Courtesy Ray Barumen
Dagmar Neubauer, who with her husband, fishing guide Wayne Hric, owns the Reel Shooter sports shop in Manchester Center, says fly fishing “takes regular fishing and kicks it up a notch.”
“There’s a little more expertise involved, but it’s that much more thrilling when you catch a fish,” she said. “Quintessential Vermont fishing is hiking to a mountain stream and catching a fish that’s never been caught before. When you’re using a super lightweight fly rod, you can feel everything and really get the sensation of the hook up and the fight. It can make a 6-inch brookie feel like a 30-pound striper and that’s super exciting.”
Fly-fishing enthusiasts will tell you that, out on the river, the job, the bills, and all of life’s little aggravations, fade away as they scan the water hoping to find a lurking trout.
“It’s definitely an escape, an opportunity to disconnect from your phone, your laptop, your job, and just be really present,” said avid Manchester angler Chrissy Atkins. “Standing there in the water, shutting your brain off and just being one with nature is pretty cool.”
Once thought of as a sport for, as Page put it, “the tweedy 1950s world of aristocratic male anglers,” fly fishing has become more egalitarian in recent years with women and younger aficionados making up the biggest share of new devotees. Improvements in gear and equipment specifically designed for women, has helped lure these new anglers, as has a more affordable price tag.
“Someone just starting out can go into Walmart and get an introductory fly-fishing package from around $40 to $75,” said Bob Young of Young’s Flyfishing, a southern Vermont guide service. “Or you could go to the bigger manufacturers and their rods start at around $200. I tell beginners that it’s like your first car, you didn’t buy the most expensive one right out of college, you got what you could afford.”

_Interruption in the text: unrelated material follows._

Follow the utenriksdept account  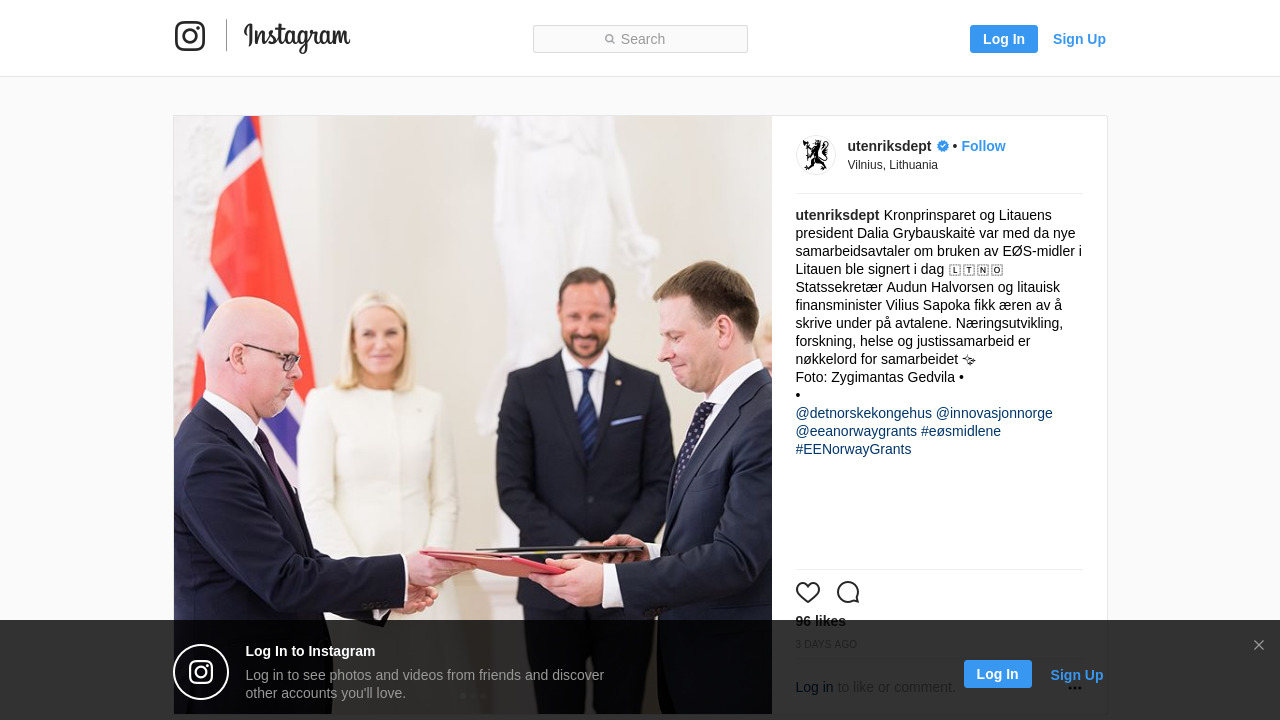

Perhaps the best place for new anglers to start is at Orvis. The flagship store on Main Street in Manchester offers a free class for beginners called Fly Fishing 101. And just across the street at the Orvis Fly Fishing School, instructors guide 101 grads and more experienced anglers who are looking to improve their technique, on casting, essential fly-fishing knots, choosing gear and tackle, the science of insects, proper fly selection, and how to read water and currents.
“Fly fishing is both an art and a science,” Page said. “I think it’s a very complex sport on many, many levels, but you don’t have to know it all to enjoy it. The science part is the entomology, fly tying, the bugs and hatches. The art of it is in both the casting, which is a really compelling physical activity to master, and one that has its own poetry, and being able to enjoy an adventure in this beautiful world of ours.”
Courtesy Ray Berumen
It takes practice to cast a fly rod and actually get the fly out to the fish, and then to make the artificial bug behave as enticing as possible.

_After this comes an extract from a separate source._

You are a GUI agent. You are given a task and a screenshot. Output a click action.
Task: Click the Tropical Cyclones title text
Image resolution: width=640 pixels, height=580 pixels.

“Just like a golfer goes to the driving range to work on their game, practicing your casting will make your time on the water a lot more enjoyable,” fly-fishing instructor Peter Kutzer said.
Watching internet videos, talking to local anglers, chatting up the clerks at the local outdoors shop, and even hiring a guide are more good ways to up your game. You’re also likely to learn what flies are working as well as the best places to fish.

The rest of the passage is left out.